Tuesday, June 13, 2006

"silence(d)" as a verb

sansseriftrain:
resilence.... is not a word, is it?

miraculatron:
If you've spelled it right of course it is.

sansseriftrain:
not 'resilience'. but 'resilence'.

miraculatron:
Oh.

sansseriftrain:
i do not know it... m-w.com does not know it...

miraculatron:
Well why should it be?
What would it mean?
To silence again?

sansseriftrain:
it was in a book. i assumed it was a typo.

miraculatron:
Silence is a bad verb to begin with.

sansseriftrain:
is silence a verb? ew.
it should not be used like that at all.

miraculatron:
Like the gun attachment?

sansseriftrain:
...i thought it just caused a state which is a noun. or causes an adjective to be applied to a noun.

miraculatron:
"silencer" is formed from a verb.
It is suffixed like nouns are suffixed that come from verbs.

sansseriftrain:
huh... that's odd.

miraculatron:
It is a thing that silences.

sansseriftrain:
it isn't really causing the gun to 'silence'. it just replaces one noun with another.
'noise' with 'silence'

miraculatron:
Can you give me an analogous example?

sansseriftrain:
i just mean that a gun makes noise, and the object of a 'silencer' is to replace the noise with silence. a gun doesn't 'silence'. a gun doesn't 'noise'. it is just a noun-swap.

miraculatron:
But "silence" was a verb long before this thing was invented (I think).
When they were naming the silencer I am pretty sure that what was running through their minds was that here is a thing that silences guns.

sansseriftrain:
no no i unerstand. man puts hand over girl's mouth and says 'silence' meaning it as a verb... but i think it's still a noun that's demanded. i don't think it's actually a verb. i don't think it gets any closer than a noun being demanded.

miraculatron:
Well when a man puts his hand etc. I don't think he means it as a verb.
I think he means "I want silence"
You are just confusing things.
He doesn't mean "silence yourself".
Does he?

sansseriftrain:
i thought that's how it was used.

miraculatron:
No, as in "The emperor silenced his troops with a wave of his hand">
.
sansseriftrain:
... i hate it used that way... i think at the navel of it, it is a noun with relationships to nouns. and people oversimplify. in really ugly ways.

miraculatron:
A noun with relationships to nouns?
You have a really weird internal grammar.

sansseriftrain:
the troops became silent.

either
a) it was the conversion of 'troops' (which has an implied noise) to 'silent'.

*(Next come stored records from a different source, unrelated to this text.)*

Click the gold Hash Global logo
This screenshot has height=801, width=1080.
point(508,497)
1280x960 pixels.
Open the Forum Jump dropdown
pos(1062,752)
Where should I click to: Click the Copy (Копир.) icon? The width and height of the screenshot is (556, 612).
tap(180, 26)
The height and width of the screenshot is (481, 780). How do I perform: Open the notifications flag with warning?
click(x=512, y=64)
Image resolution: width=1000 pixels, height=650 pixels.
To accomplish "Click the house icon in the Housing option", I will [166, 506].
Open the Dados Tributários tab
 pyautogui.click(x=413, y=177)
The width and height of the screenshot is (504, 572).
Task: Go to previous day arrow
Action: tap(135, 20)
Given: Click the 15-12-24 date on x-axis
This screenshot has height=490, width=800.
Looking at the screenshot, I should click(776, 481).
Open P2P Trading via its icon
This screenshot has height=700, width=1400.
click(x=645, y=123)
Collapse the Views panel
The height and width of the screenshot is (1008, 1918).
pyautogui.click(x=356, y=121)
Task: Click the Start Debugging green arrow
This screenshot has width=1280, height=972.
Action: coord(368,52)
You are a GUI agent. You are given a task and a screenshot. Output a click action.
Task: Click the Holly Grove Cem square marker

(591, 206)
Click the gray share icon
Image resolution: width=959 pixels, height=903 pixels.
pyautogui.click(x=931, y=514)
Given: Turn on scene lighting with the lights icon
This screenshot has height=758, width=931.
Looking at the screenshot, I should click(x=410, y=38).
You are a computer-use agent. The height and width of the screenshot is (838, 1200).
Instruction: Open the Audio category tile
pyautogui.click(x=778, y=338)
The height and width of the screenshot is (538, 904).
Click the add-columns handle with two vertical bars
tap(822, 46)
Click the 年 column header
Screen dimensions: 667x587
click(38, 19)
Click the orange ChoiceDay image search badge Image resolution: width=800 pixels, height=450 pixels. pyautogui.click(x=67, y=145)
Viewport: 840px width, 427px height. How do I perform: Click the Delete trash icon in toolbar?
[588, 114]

b)the noun 'troops' (which has an implied noise) to 'troops' (which have no implied noise). noun to noun.

c) the noun 'toops'(which has an implied noise) to 'silent troops' (overriding the implied noun with the combinaiton of the noun 'troops' and 'silent' as an adjective)

at most it's an adjective to another 'troops'.

miraculatron:
Oh I understand totally.
I just think your way of describing it is completely alien.